Starts July 8
In this comedy, life is difficult for Mark Bellison (Ricky Gervais) in a town where everyone always tells the truth. As a short, snubbed-nosed, chubby man who writes about the 14th century for lecture films, the truth hurts. His date tells him that he has no chance; his colleague tells him that he plans to kill himself; the doctor tells him that his mother “will die tonight”; his secretary Shelley (Tina Fey) tells him that no one will miss him after he is fired. The ad on the side of the bus says “PEPSI when you can’t get COKE.” The senior citizens’ home is A Sad Place for Hopeless Old People; the motel is A Cheap Motel for Sex with a Near Stranger. Suddenly a miracle happens. At the bank to withdraw his last $300, the computer is down and instead he withdraws $800 from the trusting bank clerk. From that moment Mark cheats the casino, re-writes the story of the Black Plague to become a best-seller and tells his mother that there is life after death where she will see the Man in the Sky.

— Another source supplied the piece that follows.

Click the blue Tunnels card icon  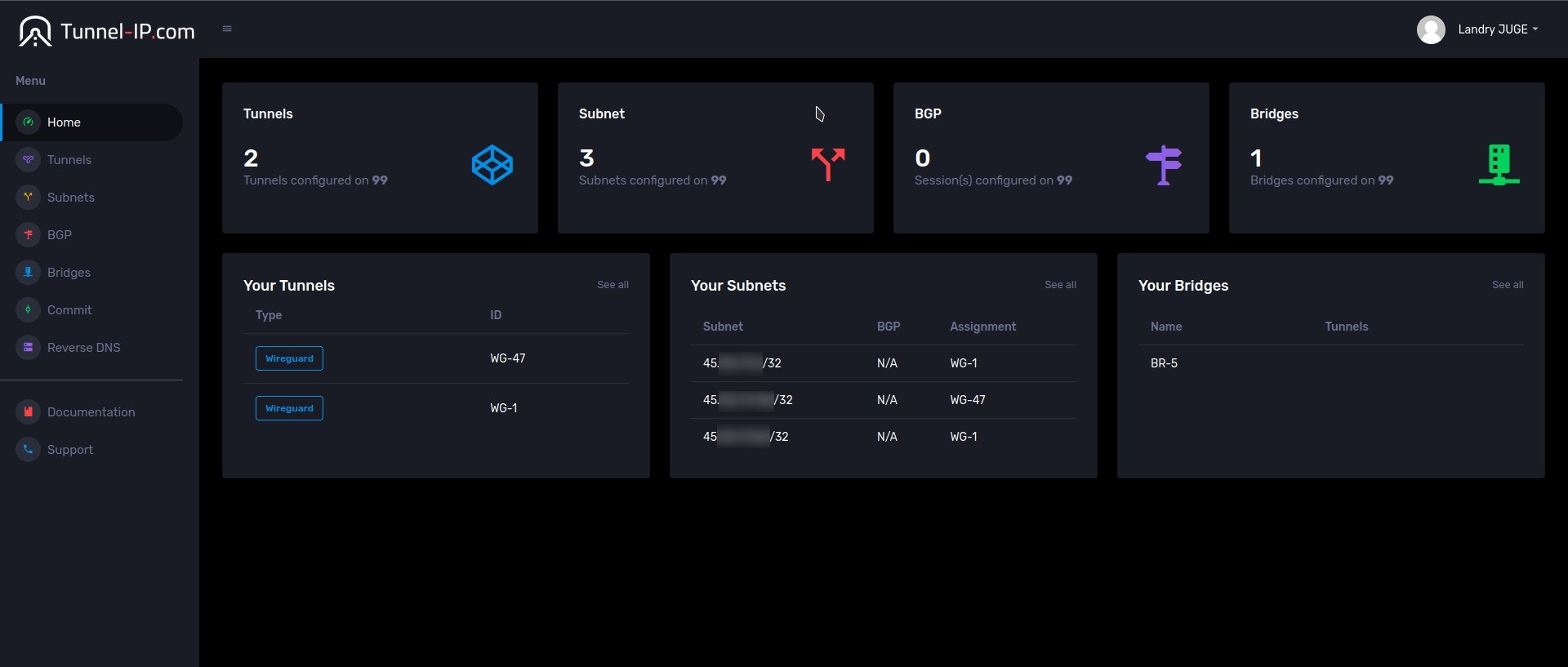(492, 165)
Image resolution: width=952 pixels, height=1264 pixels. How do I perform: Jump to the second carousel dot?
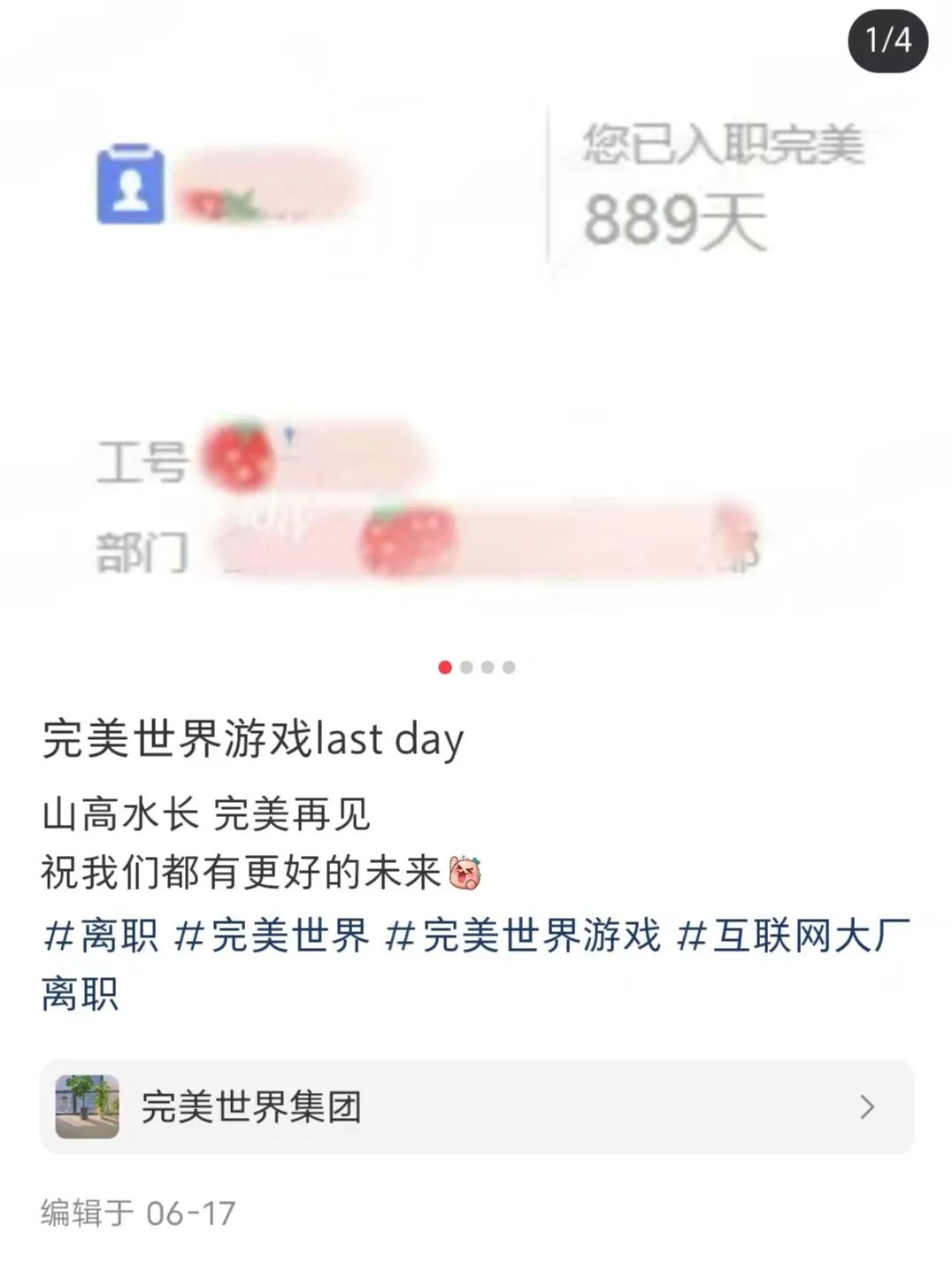click(x=466, y=667)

This film, which I saw and enjoyed twice, shines through Gervais’ hesitant smile. A similar film is Pleasantville in which a whole town changes due to one person’s vision – or, in this case, one person’s singular talent to “say something that isn’t.” Although a certified loser, still, Mark has faith in himself. Soon the entire population has faith in him as he becomes a prophet in a parody of Christianity and the Ten Rules (with a singular opportunity for a surreptitious plug for Pizza Hut). Rob Lowe plays his competitive colleague, Jennifer Garner his girl friend Anna. See if you recognize Philip Hofmann Seymour and Edward Norton in cameo appearances. Ricky Gervais – a well-known British actor in the TV series “The Office” – not only starred but also wrote and directed along with Matthew Robinson. In a small, perfect film, the only inconsistency is Gervais’ British accent in rural Massachusetts.